**待完成练习**
1. 美团商铺数据分析一文中，被分析的商铺数据来自哪个地区？
2. 从美团商铺数据分析一文中逐字输出自“index_dishtype.sort(reverse=True)”起至“plt.bar(index_dishtype,count_dishtype,width=0.5,color='b')”止的这一段。

Python美团商铺数据分析

一、研究问题

用Python对爬取得到的美团上海地区商铺数据进行分析,通过对商铺的人均消费价格、评分等进行分析。

二、分析步骤

1)数据清洗
2)数据可视化
3)聚类模型建立
4)模型分析 ·
5)结论

三、具体分析过程

1.导入数据、数据清洗

import pandas as pd
data = pd.read_csv('meituan.csv')
data_5 = data[['dish_type','restaurant_name','price','star','comment_num']]
data_5.to_csv('data_5.csv')
data_location = data['location']

data_location = data_location.str.split(u'区',expand=True)[0]
data_location.to_csv('location.csv')

data_location = pd.read_csv('location.csv',names=['location'])
data_location = data_location['location'] + u'区'
data_location.to_csv('location.csv')

data_location = pd.read_csv('location.csv',names=['location'])
data_location['location'] = data_location[data_location['location'].str.len()<=4]
data_location = data_location.fillna(u'其他区')   
print(data_location)
data_location.to_csv('location.csv')

data_all = data_5.join(data_location)
data_all.to_csv('meituan_cleaned.csv')
print(data_all)

2.数据可视化
1)各个区店铺分布情况

data = pd.read_csv('meituan_cleaned.csv')
data_location = data['location']
result_location = Counter(data_location)  
print(result_location)
index_location = list(result_location.keys())
index_location.sort(reverse=True)
print(index_location)
count_location = list(result_location.values())
count_location.sort(reverse=True)
print(count_location)
plt.bar(index_location,count_location,width=0.5,color='b')
plt.title('location')
plt.xticks(rotation=-45)

各个区商铺数量分布情况如图所示
Python美团商铺数据分析_第1张图片
2)各种美食分类情况

data = pd.read_csv('meituan_cleaned.csv')
data_dishtype = data['dish_type']
result_dishtype = Counter(data_dishtype)  
print(result_dishtype)

index_dishtype = list(result_dishtype.keys())
index_dishtype.sort(reverse=True)
count_dishtype = list(result_dishtype.values())
count_dishtype.sort(reverse=True)
plt.bar(index_dishtype,count_dishtype,width=0.5,color='b')
pl.xticks(rotation=-70)   
plt.title('dish_type')

美食分布图条形图如图所示
Python美团商铺数据分析_第2张图片
3)人均消费和评分指数分析

data = pd.read_csv('meituan_cleaned.csv')
data_dsp = data[['star','dish_type','price']]
print(type(data_dsp))
print(data_dsp)

(一块数据)
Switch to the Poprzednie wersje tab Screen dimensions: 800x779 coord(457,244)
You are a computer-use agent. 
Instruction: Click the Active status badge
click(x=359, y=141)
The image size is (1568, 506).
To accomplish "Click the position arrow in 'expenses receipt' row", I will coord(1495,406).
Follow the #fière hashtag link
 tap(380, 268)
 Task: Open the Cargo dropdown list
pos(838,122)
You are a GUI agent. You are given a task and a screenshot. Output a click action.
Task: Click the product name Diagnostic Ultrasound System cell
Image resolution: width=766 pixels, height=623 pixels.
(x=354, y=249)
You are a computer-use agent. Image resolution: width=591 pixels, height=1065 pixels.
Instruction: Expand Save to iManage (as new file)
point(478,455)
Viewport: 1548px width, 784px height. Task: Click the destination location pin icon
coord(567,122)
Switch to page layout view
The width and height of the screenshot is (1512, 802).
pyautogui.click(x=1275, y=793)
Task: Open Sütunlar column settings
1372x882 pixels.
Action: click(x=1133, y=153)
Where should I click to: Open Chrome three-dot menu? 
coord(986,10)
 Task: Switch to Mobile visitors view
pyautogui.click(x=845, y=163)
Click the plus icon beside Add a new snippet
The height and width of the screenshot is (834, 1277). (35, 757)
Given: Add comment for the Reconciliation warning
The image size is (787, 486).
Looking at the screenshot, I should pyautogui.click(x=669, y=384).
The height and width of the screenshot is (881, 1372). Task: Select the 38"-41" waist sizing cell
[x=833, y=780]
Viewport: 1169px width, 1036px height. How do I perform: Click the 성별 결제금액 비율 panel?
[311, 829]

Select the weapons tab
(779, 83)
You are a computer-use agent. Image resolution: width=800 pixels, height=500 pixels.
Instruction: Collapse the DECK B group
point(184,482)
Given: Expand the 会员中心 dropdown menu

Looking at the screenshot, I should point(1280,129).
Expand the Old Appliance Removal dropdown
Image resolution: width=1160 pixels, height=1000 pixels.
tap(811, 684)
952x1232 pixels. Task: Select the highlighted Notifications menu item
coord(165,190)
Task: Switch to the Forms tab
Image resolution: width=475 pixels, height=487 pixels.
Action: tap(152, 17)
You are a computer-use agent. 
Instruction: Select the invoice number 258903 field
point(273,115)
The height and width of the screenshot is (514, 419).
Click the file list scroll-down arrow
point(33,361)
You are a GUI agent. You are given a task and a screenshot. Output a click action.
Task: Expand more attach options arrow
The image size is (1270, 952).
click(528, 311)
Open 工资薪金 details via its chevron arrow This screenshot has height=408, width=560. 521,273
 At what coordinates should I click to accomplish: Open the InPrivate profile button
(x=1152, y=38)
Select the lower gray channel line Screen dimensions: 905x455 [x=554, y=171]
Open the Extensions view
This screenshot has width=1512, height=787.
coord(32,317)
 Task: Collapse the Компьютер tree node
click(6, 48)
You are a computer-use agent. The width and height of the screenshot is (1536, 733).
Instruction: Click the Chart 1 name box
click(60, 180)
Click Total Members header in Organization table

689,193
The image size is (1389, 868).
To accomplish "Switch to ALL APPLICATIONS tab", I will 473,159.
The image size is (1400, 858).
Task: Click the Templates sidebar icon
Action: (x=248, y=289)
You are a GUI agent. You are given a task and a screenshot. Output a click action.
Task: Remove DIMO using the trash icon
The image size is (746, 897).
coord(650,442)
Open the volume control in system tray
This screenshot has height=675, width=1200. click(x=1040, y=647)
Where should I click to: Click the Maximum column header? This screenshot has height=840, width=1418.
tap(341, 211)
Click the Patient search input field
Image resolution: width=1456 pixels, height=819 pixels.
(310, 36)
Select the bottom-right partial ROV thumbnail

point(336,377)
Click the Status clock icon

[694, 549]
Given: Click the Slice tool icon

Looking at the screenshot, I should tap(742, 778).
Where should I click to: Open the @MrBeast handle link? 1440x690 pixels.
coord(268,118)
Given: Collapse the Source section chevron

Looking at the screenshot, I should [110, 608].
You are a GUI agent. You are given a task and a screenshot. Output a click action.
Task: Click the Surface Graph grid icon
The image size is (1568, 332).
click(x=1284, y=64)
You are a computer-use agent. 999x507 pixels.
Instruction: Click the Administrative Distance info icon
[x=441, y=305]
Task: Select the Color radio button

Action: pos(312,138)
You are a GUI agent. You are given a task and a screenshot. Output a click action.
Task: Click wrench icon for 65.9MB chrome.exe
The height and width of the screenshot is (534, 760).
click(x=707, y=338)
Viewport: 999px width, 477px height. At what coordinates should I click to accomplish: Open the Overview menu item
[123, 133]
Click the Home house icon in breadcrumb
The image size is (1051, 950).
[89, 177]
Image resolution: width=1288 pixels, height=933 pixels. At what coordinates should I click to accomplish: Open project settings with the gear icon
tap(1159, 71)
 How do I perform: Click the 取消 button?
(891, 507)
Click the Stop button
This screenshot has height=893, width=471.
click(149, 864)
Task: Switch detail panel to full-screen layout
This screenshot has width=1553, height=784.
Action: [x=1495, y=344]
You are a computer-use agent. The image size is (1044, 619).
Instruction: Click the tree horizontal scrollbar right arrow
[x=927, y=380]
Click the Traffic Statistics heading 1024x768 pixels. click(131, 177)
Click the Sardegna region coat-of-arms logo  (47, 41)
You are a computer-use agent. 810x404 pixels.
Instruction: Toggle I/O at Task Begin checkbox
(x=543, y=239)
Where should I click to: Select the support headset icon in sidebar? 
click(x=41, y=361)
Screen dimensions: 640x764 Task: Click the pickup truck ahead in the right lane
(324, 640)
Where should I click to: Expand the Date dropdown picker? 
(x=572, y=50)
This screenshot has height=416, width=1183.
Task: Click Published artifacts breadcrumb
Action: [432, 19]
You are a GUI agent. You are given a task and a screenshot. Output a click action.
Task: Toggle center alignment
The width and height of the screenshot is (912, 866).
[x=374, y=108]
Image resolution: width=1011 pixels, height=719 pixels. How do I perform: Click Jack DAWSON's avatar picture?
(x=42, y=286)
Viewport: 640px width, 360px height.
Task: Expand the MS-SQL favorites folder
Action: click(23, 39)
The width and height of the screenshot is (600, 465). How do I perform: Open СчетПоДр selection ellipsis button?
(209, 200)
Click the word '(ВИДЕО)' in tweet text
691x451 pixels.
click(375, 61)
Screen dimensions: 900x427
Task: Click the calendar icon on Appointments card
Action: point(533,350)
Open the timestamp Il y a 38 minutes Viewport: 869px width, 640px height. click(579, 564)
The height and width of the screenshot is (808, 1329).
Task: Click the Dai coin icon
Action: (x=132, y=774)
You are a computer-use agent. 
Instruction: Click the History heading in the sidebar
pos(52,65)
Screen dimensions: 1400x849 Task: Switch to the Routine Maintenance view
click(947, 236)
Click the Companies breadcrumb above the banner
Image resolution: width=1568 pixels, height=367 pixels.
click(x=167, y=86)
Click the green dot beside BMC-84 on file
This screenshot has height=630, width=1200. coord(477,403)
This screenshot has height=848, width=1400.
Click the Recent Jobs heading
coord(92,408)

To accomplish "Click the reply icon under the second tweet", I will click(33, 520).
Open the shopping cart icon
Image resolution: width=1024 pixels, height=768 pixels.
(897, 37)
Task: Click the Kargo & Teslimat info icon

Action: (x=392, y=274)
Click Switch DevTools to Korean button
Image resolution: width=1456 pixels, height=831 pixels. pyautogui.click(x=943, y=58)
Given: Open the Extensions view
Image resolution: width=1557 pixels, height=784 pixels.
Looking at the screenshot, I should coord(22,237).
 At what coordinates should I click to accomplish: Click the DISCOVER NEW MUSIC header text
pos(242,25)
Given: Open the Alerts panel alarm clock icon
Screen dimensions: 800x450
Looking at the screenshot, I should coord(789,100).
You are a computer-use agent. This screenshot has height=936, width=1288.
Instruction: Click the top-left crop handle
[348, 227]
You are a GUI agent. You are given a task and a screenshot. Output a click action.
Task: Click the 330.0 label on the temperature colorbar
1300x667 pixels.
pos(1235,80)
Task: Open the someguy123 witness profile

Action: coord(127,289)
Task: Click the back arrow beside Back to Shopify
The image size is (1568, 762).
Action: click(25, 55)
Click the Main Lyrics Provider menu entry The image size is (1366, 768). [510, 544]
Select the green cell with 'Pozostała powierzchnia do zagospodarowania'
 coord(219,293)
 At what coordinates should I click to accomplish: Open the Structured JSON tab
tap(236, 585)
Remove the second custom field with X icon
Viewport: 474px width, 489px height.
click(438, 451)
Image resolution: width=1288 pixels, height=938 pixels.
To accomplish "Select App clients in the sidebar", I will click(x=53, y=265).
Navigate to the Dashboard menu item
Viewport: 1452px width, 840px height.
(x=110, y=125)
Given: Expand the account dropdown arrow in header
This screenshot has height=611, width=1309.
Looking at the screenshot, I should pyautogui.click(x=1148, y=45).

**习题解答**
1. 上海地区。

2.
index_dishtype.sort(reverse=True)
count_dishtype = list(result_dishtype.values())
count_dishtype.sort(reverse=True)
plt.bar(index_dishtype,count_dishtype,width=0.5,color='b')